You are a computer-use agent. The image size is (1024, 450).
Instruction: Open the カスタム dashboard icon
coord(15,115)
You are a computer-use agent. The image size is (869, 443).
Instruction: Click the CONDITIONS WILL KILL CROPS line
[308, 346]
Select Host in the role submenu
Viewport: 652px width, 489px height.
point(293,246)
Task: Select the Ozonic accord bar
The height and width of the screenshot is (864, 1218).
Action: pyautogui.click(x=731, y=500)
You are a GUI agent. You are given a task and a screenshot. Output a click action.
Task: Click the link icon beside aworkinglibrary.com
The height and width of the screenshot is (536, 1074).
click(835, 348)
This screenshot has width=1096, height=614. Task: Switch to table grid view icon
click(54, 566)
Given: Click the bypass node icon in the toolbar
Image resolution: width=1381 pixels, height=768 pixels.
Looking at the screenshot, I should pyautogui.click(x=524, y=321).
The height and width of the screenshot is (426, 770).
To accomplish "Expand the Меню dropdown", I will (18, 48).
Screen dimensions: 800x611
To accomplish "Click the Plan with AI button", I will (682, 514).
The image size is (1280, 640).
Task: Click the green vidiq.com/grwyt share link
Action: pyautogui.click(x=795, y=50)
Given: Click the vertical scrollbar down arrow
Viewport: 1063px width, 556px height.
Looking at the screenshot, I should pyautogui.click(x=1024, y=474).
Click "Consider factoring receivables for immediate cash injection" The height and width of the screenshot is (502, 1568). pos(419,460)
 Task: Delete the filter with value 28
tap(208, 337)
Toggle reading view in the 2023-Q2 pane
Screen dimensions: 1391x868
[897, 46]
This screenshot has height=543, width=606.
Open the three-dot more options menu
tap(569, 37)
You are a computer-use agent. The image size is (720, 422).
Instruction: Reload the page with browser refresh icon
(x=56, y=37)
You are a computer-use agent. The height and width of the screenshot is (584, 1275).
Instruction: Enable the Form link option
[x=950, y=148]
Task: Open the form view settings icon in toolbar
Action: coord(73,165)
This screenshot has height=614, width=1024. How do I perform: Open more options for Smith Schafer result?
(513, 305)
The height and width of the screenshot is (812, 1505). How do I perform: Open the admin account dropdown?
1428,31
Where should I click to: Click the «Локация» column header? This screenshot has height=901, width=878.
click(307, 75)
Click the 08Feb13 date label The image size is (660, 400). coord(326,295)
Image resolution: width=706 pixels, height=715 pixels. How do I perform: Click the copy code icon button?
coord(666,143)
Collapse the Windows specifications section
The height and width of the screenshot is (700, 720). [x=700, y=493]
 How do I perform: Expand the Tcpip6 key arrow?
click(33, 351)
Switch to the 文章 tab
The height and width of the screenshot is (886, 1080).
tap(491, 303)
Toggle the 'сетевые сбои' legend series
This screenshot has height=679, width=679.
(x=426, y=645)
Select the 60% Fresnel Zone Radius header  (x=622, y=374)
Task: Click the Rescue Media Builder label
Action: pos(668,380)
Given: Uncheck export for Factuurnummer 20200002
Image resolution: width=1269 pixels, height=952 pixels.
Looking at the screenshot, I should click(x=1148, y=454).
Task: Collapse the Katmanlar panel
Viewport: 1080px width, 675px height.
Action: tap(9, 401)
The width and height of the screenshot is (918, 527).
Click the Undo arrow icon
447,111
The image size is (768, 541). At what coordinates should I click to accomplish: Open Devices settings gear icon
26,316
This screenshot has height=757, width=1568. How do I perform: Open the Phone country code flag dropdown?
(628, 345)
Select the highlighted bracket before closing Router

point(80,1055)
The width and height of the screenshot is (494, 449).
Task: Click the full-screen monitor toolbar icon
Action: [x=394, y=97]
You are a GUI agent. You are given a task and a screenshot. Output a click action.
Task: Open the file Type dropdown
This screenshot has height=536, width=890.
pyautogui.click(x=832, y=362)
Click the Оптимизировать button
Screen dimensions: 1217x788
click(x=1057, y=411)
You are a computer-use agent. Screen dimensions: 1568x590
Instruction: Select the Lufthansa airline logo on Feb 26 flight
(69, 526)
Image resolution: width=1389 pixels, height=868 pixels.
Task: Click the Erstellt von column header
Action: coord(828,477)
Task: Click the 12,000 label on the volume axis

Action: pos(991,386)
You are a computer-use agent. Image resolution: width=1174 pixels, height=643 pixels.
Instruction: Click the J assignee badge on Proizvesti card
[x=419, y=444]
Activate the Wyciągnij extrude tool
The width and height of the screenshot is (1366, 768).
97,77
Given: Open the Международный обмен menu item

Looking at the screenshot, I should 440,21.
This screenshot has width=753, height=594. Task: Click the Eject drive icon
++++++++++
# TASK TO COMPLETE
Each line of the data must be copied exactly as it appears.

# ANSWER AREA
You are a computer-use agent. The image size is (1024, 450).
Instruction: Open the カスタム dashboard icon
coord(15,115)
You are a computer-use agent. The image size is (869, 443).
Instruction: Click the CONDITIONS WILL KILL CROPS line
[308, 346]
Select Host in the role submenu
Viewport: 652px width, 489px height.
point(293,246)
Task: Select the Ozonic accord bar
The height and width of the screenshot is (864, 1218).
Action: pyautogui.click(x=731, y=500)
You are a GUI agent. You are given a task and a screenshot. Output a click action.
Task: Click the link icon beside aworkinglibrary.com
The height and width of the screenshot is (536, 1074).
click(835, 348)
This screenshot has width=1096, height=614. Task: Switch to table grid view icon
click(54, 566)
Given: Click the bypass node icon in the toolbar
Image resolution: width=1381 pixels, height=768 pixels.
Looking at the screenshot, I should pyautogui.click(x=524, y=321).
The height and width of the screenshot is (426, 770).
To accomplish "Expand the Меню dropdown", I will (18, 48).
Screen dimensions: 800x611
To accomplish "Click the Plan with AI button", I will (682, 514).
The image size is (1280, 640).
Task: Click the green vidiq.com/grwyt share link
Action: pyautogui.click(x=795, y=50)
Given: Click the vertical scrollbar down arrow
Viewport: 1063px width, 556px height.
Looking at the screenshot, I should pyautogui.click(x=1024, y=474).
Click "Consider factoring receivables for immediate cash injection" The height and width of the screenshot is (502, 1568). pos(419,460)
 Task: Delete the filter with value 28
tap(208, 337)
Toggle reading view in the 2023-Q2 pane
Screen dimensions: 1391x868
[897, 46]
This screenshot has height=543, width=606.
Open the three-dot more options menu
tap(569, 37)
You are a computer-use agent. The image size is (720, 422).
Instruction: Reload the page with browser refresh icon
(x=56, y=37)
You are a computer-use agent. The height and width of the screenshot is (584, 1275).
Instruction: Enable the Form link option
[x=950, y=148]
Task: Open the form view settings icon in toolbar
Action: coord(73,165)
This screenshot has height=614, width=1024. How do I perform: Open more options for Smith Schafer result?
(513, 305)
The height and width of the screenshot is (812, 1505). How do I perform: Open the admin account dropdown?
1428,31
Where should I click to: Click the «Локация» column header? This screenshot has height=901, width=878.
click(307, 75)
Click the 08Feb13 date label The image size is (660, 400). coord(326,295)
Image resolution: width=706 pixels, height=715 pixels. How do I perform: Click the copy code icon button?
coord(666,143)
Collapse the Windows specifications section
The height and width of the screenshot is (700, 720). [x=700, y=493]
 How do I perform: Expand the Tcpip6 key arrow?
click(33, 351)
Switch to the 文章 tab
The height and width of the screenshot is (886, 1080).
tap(491, 303)
Toggle the 'сетевые сбои' legend series
This screenshot has height=679, width=679.
(x=426, y=645)
Select the 60% Fresnel Zone Radius header  (x=622, y=374)
Task: Click the Rescue Media Builder label
Action: pos(668,380)
Given: Uncheck export for Factuurnummer 20200002
Image resolution: width=1269 pixels, height=952 pixels.
Looking at the screenshot, I should click(x=1148, y=454).
Task: Collapse the Katmanlar panel
Viewport: 1080px width, 675px height.
Action: tap(9, 401)
The width and height of the screenshot is (918, 527).
Click the Undo arrow icon
447,111
The image size is (768, 541). At what coordinates should I click to accomplish: Open Devices settings gear icon
26,316
This screenshot has height=757, width=1568. How do I perform: Open the Phone country code flag dropdown?
(628, 345)
Select the highlighted bracket before closing Router

point(80,1055)
The width and height of the screenshot is (494, 449).
Task: Click the full-screen monitor toolbar icon
Action: [x=394, y=97]
You are a GUI agent. You are given a task and a screenshot. Output a click action.
Task: Open the file Type dropdown
This screenshot has height=536, width=890.
pyautogui.click(x=832, y=362)
Click the Оптимизировать button
Screen dimensions: 1217x788
click(x=1057, y=411)
You are a computer-use agent. Screen dimensions: 1568x590
Instruction: Select the Lufthansa airline logo on Feb 26 flight
(69, 526)
Image resolution: width=1389 pixels, height=868 pixels.
Task: Click the Erstellt von column header
Action: coord(828,477)
Task: Click the 12,000 label on the volume axis

Action: pos(991,386)
You are a computer-use agent. Image resolution: width=1174 pixels, height=643 pixels.
Instruction: Click the J assignee badge on Proizvesti card
[x=419, y=444]
Activate the Wyciągnij extrude tool
The width and height of the screenshot is (1366, 768).
97,77
Given: Open the Международный обмен menu item

Looking at the screenshot, I should 440,21.
This screenshot has width=753, height=594. Task: Click the Eject drive icon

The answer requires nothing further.